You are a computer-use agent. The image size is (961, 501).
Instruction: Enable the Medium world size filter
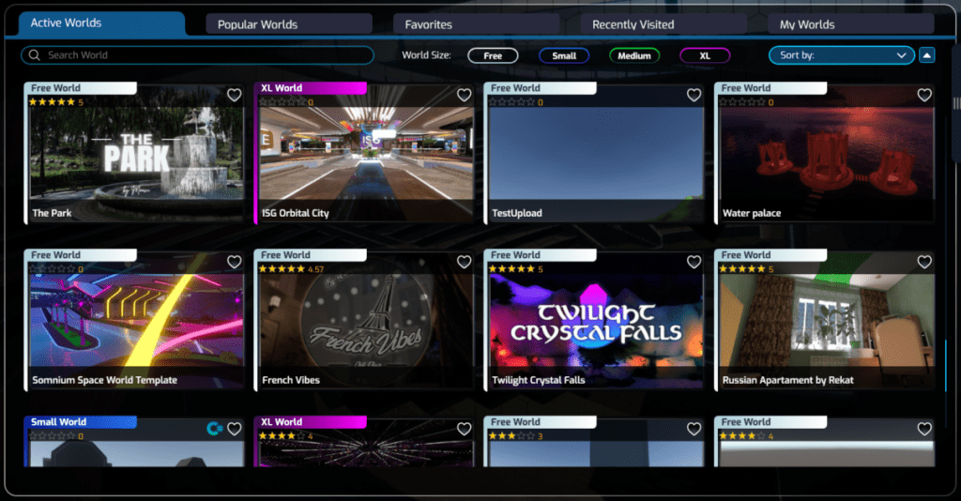pos(634,55)
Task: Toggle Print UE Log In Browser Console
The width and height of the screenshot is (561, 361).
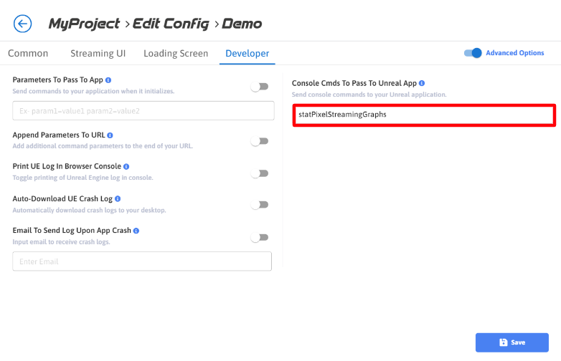Action: tap(259, 173)
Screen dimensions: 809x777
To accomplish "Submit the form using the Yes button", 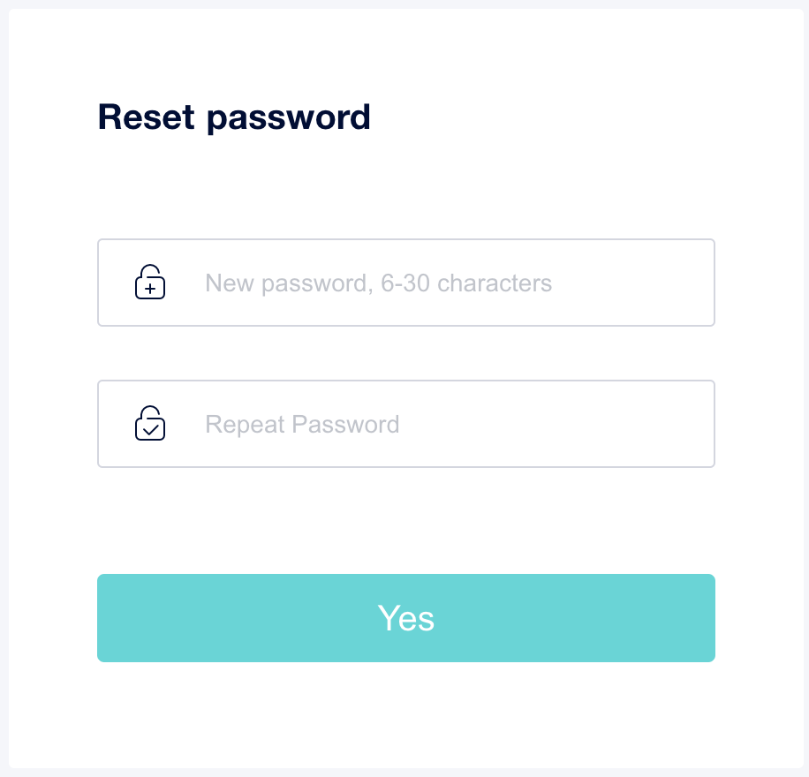I will [406, 618].
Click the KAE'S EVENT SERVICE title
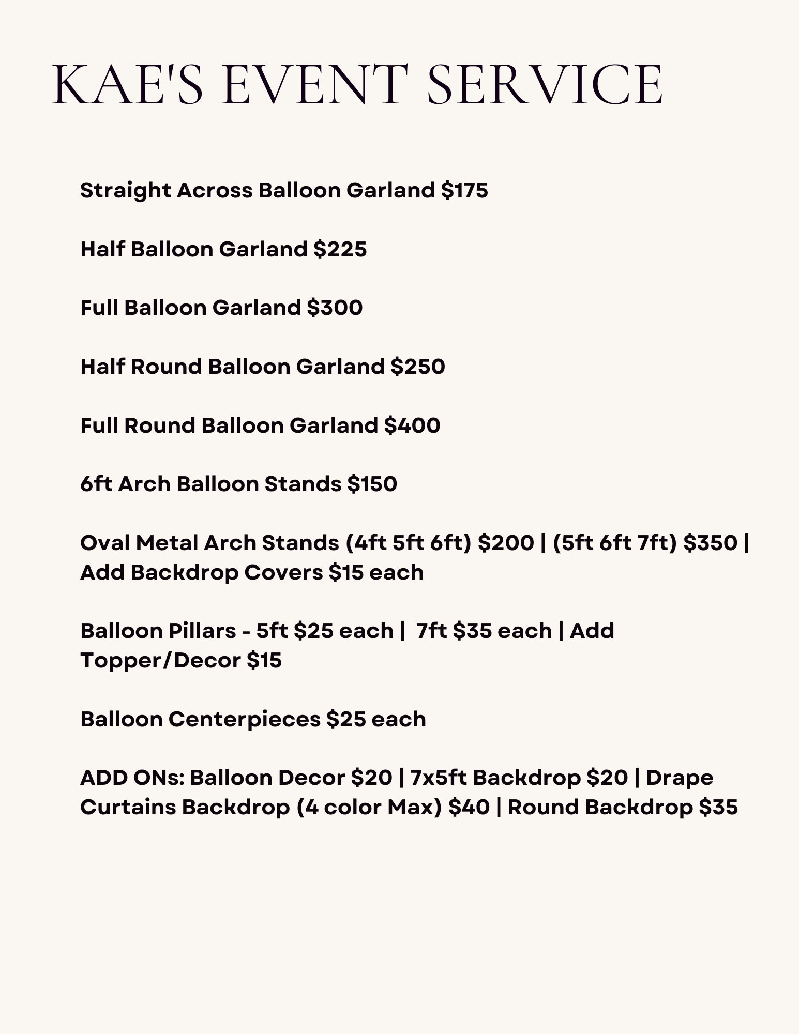The image size is (799, 1034). coord(357,85)
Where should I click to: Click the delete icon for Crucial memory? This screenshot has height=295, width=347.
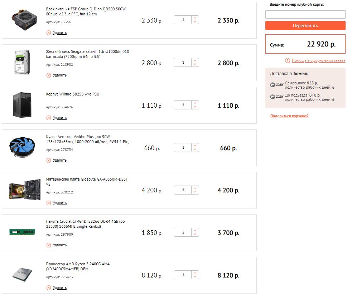(48, 245)
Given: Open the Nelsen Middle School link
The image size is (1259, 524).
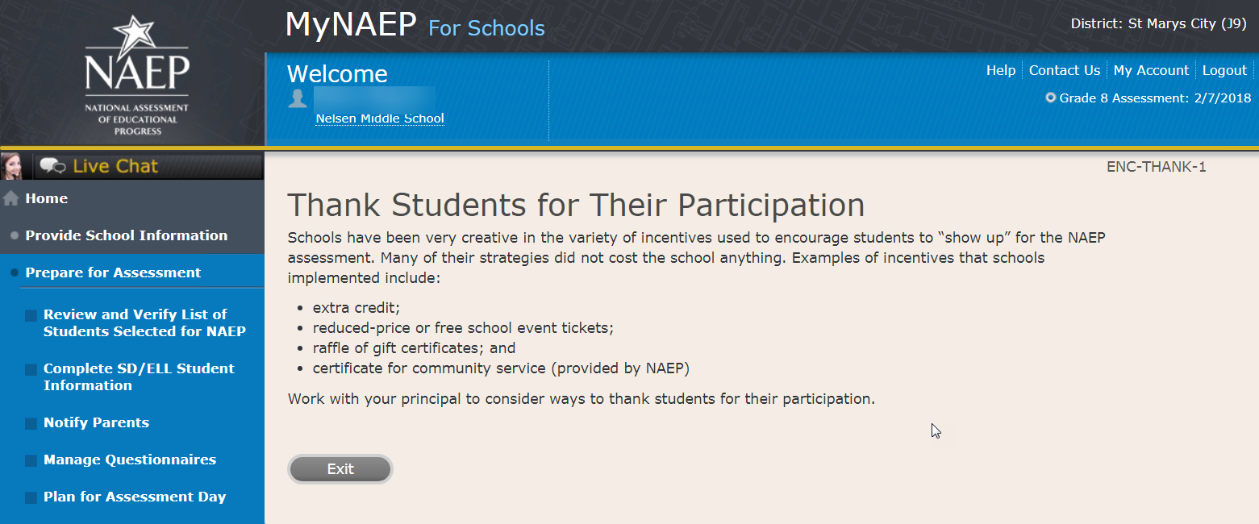Looking at the screenshot, I should pos(379,119).
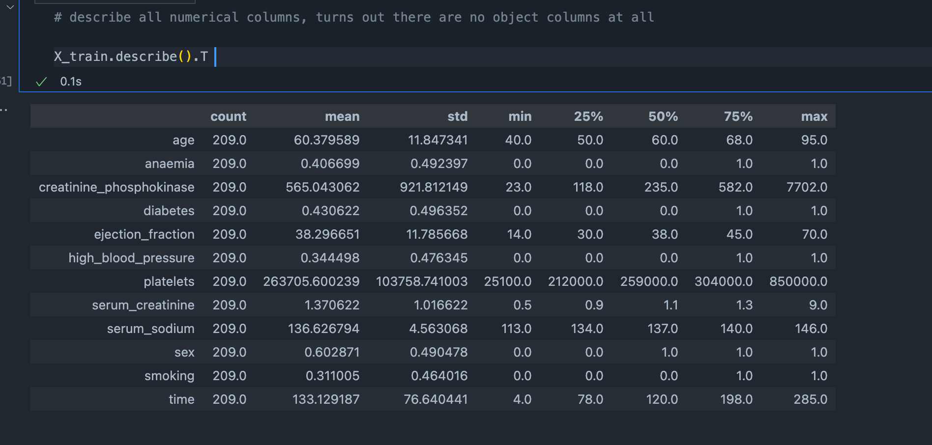Select the 'mean' column header

point(342,116)
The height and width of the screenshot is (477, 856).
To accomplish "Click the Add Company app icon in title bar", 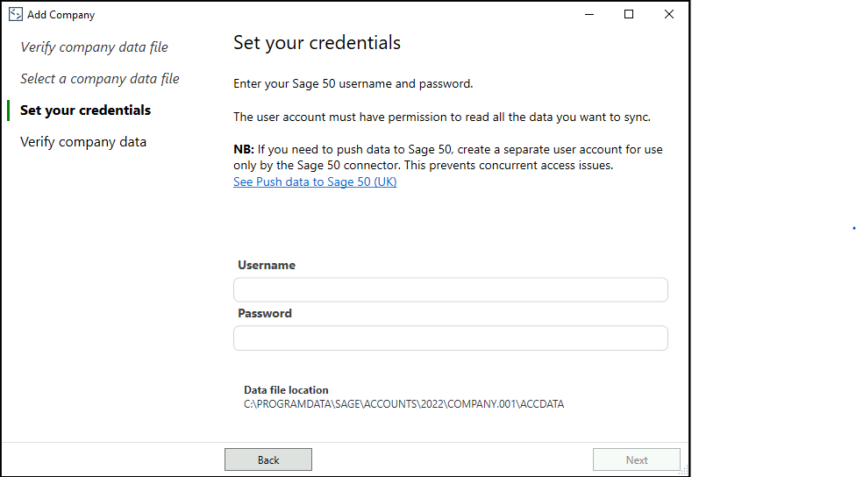I will [15, 14].
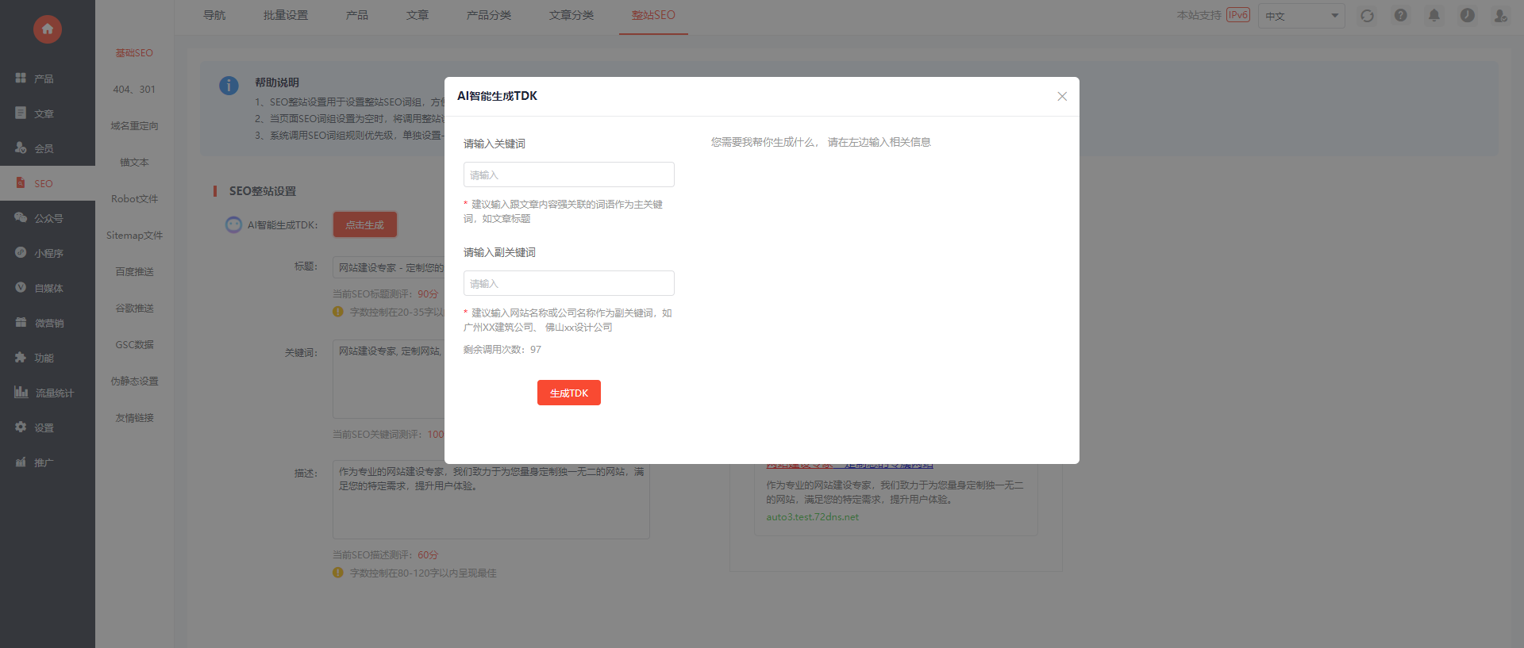Switch to the 产品分类 tab
The width and height of the screenshot is (1524, 648).
[489, 15]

> **TRY IT**:
Range to print from the listing above: from the line with "The image size is (1259, 524)." up to and including the line with "The height and". Please print those lines exactly, with no pictures and nothing more.

> **REPLY TO THE EXERCISE**:
The image size is (1259, 524).
Looking at the screenshot, I should pos(379,119).
Select the 'mean' column header

point(342,116)
The height and width of the screenshot is (477, 856).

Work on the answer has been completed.